# Options in Screen Printing Tagless Labels



## nicksandiego (Aug 26, 2013)

Ciao everyone!

Looking to add my label to my shirts via screen printing. What are the options these days if I wanted to do it myself? Most of the threads on this are pretty dated.

1. Sorry if this sounds dumb, but is it possible to send a design to someone who creates the screen? Then I could continually use this same screen for the labels.

2. What about the DIY kits on Amazon: http://amzn.com/B00MHPJ16K . Would these suffice, since labels are such a simple and small design?

3. Anything Im missing? Im not really a fan of the looks of heat transfers.

Grazie!!!


----------



## NBG (Feb 1, 2015)

nicksandiego said:


> 1. Sorry if this sounds dumb, but is it possible to send a design to someone who creates the screen? Then I could continually use this same screen for the labels.
> 
> 2. What about the DIY kits on Amazon: http://amzn.com/B00MHPJ16K . Would these suffice, since labels are such a simple and small design?


Usually the sellers of such DIY kits also offer creating custom screens. But don't expect prices below €100 :-(



nicksandiego said:


> Im not really a fan of the looks of heat transfers.


Why?


----------



## nicksandiego (Aug 26, 2013)

Thanks NBG,
I have a heat press and transfers from transfer express... they just don't look the same as screen printing.... but maybe I will have to give in for just the label.


----------



## NBG (Feb 1, 2015)

nicksandiego said:


> I have a heat press and transfers from transfer express... they just don't look the same as screen printing


Can you describe the differences a little bit more?

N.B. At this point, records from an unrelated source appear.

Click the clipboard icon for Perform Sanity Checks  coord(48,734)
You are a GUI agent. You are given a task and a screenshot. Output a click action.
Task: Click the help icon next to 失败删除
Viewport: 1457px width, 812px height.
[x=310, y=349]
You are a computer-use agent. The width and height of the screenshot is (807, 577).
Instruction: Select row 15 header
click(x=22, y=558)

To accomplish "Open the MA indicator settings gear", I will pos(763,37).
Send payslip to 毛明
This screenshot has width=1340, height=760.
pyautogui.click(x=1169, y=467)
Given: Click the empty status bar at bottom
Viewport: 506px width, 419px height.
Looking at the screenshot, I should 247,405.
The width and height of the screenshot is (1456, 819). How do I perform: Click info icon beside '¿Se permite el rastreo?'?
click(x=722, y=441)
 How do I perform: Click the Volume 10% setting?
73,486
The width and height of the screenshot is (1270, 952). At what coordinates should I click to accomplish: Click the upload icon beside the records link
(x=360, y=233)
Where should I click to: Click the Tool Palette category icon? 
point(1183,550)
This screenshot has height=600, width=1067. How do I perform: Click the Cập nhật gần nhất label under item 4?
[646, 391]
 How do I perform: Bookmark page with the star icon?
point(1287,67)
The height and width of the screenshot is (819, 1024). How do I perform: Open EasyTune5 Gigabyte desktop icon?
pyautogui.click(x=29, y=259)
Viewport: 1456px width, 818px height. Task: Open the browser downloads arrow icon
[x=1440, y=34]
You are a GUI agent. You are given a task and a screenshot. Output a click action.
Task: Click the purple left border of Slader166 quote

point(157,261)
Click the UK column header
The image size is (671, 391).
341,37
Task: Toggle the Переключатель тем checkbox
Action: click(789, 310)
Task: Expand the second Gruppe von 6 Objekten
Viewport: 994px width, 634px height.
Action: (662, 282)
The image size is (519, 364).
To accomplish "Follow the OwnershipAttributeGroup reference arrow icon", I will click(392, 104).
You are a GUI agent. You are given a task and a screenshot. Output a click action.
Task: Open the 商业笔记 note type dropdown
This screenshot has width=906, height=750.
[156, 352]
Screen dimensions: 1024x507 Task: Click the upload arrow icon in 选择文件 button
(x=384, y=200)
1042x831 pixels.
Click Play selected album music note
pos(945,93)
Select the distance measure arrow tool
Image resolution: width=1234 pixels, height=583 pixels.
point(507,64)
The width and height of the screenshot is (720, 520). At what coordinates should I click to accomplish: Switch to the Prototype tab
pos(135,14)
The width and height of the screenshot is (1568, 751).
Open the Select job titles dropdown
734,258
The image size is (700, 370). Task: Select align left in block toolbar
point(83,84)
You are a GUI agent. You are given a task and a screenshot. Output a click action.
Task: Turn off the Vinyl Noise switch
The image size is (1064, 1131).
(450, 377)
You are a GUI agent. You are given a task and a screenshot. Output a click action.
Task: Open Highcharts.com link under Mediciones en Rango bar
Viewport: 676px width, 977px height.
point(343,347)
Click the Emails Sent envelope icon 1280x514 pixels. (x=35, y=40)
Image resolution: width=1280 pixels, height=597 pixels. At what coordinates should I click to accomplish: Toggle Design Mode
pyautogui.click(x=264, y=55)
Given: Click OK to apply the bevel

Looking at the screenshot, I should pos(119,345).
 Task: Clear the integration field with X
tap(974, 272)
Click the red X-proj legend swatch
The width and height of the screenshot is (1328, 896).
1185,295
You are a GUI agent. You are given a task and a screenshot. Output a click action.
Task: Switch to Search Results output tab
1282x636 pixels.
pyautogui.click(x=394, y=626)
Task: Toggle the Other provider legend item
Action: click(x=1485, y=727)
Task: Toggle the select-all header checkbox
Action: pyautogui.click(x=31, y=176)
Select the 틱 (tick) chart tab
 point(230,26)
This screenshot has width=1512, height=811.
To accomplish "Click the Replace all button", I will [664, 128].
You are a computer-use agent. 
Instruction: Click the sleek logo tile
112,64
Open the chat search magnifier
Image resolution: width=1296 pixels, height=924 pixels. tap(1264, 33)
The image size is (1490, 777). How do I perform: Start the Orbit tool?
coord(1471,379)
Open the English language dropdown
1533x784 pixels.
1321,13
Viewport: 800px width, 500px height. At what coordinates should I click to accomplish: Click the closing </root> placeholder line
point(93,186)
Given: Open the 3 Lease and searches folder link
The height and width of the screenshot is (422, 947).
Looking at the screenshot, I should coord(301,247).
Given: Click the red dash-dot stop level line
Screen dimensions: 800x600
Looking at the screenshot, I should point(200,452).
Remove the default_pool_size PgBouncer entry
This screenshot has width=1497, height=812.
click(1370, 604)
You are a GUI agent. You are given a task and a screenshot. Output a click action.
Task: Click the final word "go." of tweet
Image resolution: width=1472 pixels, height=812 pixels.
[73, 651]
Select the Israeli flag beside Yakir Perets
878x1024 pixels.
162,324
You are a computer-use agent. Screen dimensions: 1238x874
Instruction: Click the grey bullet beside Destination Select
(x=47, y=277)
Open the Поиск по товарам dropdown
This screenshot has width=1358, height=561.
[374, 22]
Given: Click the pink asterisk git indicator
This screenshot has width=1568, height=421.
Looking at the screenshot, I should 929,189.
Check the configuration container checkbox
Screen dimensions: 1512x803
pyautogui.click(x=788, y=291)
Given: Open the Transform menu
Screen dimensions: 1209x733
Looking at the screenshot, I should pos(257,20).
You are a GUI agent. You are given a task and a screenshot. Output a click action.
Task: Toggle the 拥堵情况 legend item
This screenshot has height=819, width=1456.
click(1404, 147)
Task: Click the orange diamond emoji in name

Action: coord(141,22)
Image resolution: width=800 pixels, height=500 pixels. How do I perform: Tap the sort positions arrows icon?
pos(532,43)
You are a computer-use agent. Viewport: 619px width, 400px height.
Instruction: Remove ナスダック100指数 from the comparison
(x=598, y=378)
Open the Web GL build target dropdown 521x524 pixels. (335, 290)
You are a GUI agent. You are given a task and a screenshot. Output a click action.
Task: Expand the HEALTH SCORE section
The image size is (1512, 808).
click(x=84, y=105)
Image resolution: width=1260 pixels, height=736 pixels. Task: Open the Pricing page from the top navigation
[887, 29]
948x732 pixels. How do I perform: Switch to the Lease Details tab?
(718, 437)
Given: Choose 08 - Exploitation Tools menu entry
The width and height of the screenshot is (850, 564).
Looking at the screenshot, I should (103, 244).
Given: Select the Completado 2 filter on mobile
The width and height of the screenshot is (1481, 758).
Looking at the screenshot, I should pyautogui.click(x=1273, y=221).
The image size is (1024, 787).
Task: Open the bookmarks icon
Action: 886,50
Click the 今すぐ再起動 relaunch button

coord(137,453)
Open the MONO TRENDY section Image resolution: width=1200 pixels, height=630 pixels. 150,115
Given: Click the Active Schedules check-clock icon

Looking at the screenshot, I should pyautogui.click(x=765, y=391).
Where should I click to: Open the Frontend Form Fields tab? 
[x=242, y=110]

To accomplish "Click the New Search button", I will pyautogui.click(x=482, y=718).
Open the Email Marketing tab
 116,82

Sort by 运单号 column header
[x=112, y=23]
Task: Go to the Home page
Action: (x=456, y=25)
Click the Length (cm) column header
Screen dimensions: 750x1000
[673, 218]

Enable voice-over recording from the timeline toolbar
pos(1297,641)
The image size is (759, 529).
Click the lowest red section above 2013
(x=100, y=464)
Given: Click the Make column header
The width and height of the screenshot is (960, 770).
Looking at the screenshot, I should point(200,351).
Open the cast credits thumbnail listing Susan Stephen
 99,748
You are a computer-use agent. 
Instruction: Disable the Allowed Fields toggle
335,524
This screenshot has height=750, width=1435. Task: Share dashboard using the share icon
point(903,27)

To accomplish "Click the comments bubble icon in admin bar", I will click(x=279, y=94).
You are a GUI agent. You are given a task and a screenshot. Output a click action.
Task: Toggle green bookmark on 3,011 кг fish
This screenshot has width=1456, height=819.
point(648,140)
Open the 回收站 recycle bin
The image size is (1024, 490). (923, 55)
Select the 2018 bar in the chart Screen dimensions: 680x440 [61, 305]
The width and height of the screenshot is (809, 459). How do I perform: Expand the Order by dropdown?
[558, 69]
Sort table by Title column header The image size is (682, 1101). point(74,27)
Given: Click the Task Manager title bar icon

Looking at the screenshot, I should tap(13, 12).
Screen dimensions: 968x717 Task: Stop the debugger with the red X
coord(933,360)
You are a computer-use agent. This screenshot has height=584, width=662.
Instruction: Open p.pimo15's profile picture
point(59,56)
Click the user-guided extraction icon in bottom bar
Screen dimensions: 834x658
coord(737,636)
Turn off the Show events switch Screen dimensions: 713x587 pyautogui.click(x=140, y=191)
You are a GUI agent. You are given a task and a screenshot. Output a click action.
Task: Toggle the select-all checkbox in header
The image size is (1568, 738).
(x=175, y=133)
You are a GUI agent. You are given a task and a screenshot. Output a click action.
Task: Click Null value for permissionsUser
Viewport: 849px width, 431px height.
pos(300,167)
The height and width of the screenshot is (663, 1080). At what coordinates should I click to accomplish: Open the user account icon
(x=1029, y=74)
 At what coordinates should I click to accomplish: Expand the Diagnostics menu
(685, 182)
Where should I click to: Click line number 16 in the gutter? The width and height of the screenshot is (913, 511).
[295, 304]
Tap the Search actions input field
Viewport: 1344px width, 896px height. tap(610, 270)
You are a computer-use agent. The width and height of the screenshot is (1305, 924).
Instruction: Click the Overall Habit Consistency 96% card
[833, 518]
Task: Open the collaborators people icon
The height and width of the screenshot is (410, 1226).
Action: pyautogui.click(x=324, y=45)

I always thought it's the same quality except the glue below the theme.

Btw here's the service i've used for (maybe you can translate it to Italian):

Siebbelichtung / Belichtungsservice - Siebdruckversand - Der Online-Shop für Siebdruckbedarf, Farbe und Maschinen

i'm sure it's much cheaper in the states...


----------



## Leg cramps (Feb 9, 2009)

you are going to have to get the original label off. That is something to consider. There are certain shirts that are used by the pro's that labels come off easier. Im not sure what brand but im sure someone here does.


----------



## bradyboyy88 (Nov 10, 2014)

Leg cramps said:


> you are going to have to get the original label off. That is something to consider. There are certain shirts that are used by the pro's that labels come off easier. Im not sure what brand but im sure someone here does.


Alo brand usually has a lot of tear away tag shirts. Bella and canvas also have tear away as well. Just search for tear away tags in your suppliers website


----------